Now, even he has been dragged into the faceoff, yet he continues to misunderstand both the nature of the conflict and the role he has to play in it. So far, he has spoken a lot but said nothing truly comforting or reassuring to the people and elders of Oyo, and they will be allowed to agree with former United States Vice President, Dan Quayle, who once observed that verbosity leads to unclear, inarticulate things.

Had the governor a proper understanding of Oyo history as he claims, he would have recalled that there is no love lost between Oyo, which once stood at the apex of pre-colonial Yoruba political might, and the Fulani, who constitute a major unit of the modern herdsmen groups. There remain those who have neither forgiven nor forgotten the treachery of Afonja, the commander of Yoruba forces up till 1817 who invited the Fulani to assist him in invading Ilorin before he was eventually toppled. This was also why the Fulani were able to play an obscure but important role in the Kiriji wars of Yorubaland until their defeat by Ibadan.

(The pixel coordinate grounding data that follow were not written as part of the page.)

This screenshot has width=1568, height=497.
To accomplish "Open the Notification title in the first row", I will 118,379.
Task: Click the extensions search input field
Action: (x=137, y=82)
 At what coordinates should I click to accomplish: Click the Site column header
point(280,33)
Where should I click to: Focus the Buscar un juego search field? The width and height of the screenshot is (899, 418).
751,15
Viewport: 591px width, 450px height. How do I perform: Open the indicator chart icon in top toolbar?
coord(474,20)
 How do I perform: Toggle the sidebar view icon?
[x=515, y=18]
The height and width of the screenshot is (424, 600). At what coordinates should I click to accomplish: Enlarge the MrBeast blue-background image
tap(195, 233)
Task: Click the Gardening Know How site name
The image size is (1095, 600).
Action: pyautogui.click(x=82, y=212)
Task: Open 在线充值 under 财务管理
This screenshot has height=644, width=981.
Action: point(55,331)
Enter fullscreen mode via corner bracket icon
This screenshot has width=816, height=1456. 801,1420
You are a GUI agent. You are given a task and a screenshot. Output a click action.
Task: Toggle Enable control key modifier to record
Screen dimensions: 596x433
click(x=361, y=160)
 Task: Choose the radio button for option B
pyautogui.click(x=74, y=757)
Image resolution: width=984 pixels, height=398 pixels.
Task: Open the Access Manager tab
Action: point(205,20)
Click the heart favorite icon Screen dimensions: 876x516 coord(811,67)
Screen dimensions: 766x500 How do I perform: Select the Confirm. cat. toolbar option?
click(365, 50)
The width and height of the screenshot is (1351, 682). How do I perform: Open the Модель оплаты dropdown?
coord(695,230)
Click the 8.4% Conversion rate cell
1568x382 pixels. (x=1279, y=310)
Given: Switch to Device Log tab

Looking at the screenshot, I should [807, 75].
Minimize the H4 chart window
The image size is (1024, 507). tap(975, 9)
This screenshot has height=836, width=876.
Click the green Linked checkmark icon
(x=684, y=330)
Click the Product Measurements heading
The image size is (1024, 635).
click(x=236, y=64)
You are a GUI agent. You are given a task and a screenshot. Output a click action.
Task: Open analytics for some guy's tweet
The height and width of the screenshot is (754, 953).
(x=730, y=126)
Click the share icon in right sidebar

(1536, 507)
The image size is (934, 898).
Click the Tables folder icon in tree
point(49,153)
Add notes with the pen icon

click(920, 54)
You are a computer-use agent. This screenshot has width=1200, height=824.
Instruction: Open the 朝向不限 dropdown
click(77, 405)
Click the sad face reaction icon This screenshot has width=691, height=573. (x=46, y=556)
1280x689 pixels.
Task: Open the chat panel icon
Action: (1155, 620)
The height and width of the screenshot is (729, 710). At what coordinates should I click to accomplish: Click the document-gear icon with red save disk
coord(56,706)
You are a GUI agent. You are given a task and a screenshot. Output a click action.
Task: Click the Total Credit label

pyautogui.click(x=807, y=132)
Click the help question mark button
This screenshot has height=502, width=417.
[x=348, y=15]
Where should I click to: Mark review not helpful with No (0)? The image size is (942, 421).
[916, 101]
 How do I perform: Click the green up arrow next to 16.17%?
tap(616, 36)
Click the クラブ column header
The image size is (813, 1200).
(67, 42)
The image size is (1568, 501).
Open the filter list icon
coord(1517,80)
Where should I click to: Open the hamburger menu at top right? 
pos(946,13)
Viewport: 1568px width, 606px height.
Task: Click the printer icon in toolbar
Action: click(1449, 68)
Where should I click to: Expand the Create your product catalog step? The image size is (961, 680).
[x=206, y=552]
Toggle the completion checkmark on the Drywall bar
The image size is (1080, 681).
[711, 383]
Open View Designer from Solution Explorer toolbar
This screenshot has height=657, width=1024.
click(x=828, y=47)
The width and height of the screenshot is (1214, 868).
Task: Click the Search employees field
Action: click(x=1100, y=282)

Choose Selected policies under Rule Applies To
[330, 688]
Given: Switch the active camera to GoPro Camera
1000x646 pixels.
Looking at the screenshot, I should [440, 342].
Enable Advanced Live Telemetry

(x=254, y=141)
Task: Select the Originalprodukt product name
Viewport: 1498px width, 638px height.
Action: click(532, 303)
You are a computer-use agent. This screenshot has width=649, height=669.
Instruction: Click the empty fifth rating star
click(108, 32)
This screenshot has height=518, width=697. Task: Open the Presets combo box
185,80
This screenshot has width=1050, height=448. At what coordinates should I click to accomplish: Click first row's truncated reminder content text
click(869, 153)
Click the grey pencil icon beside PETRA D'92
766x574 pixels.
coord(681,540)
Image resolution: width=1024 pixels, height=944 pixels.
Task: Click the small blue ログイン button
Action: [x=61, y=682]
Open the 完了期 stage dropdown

Although there were also Hausa and Ebira herdsmen, the involvement of the Sarkin Fulani of Oyo should have triggered all the governor’s antennas. The incidence should have been met by the governor with decisive action ab initio. The herdsmen crisis is by no means a cat burglar on the Makinde administration. Residents of Ibarapa claim that their warnings and cries to the governor had fallen on deaf ears for long. Continued silence from the government made them believe that they would only find succour from the state when pigs fly, hence their recourse to the more proactive Igboho.

Ibarapa community leader, Prince Ademola Ayoade, in a scathing interview, revealed that the Sarkin Fulani had grown so powerful that he occasionally threatened even the police if they did not bend to his will. He was fingered as a negotiator between kidnappers and victims and a protector of criminals. Worse, Secretary of Lanlete Rennaisance Group, Abimbola Adeyeri explained that, “The governor did not read the riot act… Yet the few bold men who stood up to defend their communities are labelled criminals by their own governor and the IGP declaring their arrest. The governments should bury their heads in shame and not fan any ethnic crisis as a result of this defence of our territorial integrity.”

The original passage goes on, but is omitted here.